Cisco Systems OL-24201-01 manual Configuring Certificate Authentication Profiles

Chapter 8 Managing Users and Identity Stores

Configuring Certificate Authentication Profiles

Related Topic

•Overview of EAP-TLS, page B-6

Exporting a Certificate Authority

To export a trust certificate:

Step 1 Select Users and Identity Stores > Certificate Authorities.

The Trust Certificate List page appears with a list of configured certificates.

Step 2 Check the box next to the certificates that you want to export.

Step 3 Click Export.

This operation exports the trusted certificate to the client machine.

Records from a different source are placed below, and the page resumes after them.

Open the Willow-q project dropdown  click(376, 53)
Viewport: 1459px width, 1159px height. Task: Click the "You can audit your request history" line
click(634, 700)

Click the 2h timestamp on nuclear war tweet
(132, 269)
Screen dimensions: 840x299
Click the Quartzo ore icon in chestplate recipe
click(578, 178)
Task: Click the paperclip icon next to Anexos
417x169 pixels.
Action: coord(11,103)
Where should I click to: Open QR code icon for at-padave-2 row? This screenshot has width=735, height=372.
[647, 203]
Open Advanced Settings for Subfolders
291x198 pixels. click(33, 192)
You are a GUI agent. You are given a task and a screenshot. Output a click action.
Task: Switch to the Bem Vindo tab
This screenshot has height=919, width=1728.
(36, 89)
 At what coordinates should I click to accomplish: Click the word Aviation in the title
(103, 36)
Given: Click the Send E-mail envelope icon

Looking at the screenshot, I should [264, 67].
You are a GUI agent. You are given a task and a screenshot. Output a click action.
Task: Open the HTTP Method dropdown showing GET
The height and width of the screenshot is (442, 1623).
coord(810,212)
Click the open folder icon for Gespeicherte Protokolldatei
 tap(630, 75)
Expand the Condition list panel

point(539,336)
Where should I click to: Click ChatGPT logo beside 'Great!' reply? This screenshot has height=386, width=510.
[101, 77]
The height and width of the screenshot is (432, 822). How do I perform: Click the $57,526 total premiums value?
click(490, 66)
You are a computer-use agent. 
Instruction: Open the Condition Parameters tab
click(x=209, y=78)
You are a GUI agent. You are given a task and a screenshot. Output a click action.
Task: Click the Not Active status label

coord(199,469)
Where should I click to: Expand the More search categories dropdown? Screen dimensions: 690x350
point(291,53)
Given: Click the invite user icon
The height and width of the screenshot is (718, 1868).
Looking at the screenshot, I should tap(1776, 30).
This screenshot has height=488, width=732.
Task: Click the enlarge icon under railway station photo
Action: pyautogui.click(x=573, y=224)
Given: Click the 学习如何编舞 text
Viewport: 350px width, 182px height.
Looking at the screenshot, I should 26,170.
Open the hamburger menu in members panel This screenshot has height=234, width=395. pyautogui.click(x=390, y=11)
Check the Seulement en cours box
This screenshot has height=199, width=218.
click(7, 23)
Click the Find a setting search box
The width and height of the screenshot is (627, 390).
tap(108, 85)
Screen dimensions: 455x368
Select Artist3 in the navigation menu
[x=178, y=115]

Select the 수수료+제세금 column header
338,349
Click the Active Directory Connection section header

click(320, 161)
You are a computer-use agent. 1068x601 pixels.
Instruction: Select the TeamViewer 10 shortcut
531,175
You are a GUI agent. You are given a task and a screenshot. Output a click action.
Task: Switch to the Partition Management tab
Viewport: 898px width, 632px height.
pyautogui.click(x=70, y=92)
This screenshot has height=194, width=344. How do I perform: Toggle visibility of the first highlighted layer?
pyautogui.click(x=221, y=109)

Step 4 Click Yes to confirm.

You are prompted to install the exported certificate on your client machine.

Related Topics

•User Certificate Authentication, page B-6

•Overview of EAP-TLS, page B-6

Configuring Certificate Authentication Profiles

The certificate authentication profile defines the X509 certificate information to be used for a certificate- based access request. You can select an attribute from the certificate to be used as the username.

You can select a subset of the certificate attributes to populate the username field for the context of the request. The username is then used to identify the user for the remainder of the request, including the identification used in the logs.

You can use the certificate authentication profile to retrieve certificate data to further validate a certificate presented by an LDAP or AD client. The username from the certificate authentication profile is used to query the LDAP or AD identity store.

ACS compares the client certificate against all certificates retrieved from the LDAP or AD identity store, one after another, to see if one of them matches. ACS either accepts or rejects the request.

Note For ACS to accept a request, only one certificate from either the LDAP or the AD identity store must match the client certificate.

When ACS processes a certificate-based request for authentication, one of two things happens: the username from the certificate is compared to the username in ACS that is processing the request, or ACS uses the information that is defined in the selected LDAP or AD identity store to validate the certificate information.

You can duplicate a certificate authentication profile to create a new profile that is the same, or similar to, an existing certificate authentication profile. After duplication is complete, you access each profile (original and duplicated) separately, to edit or delete them.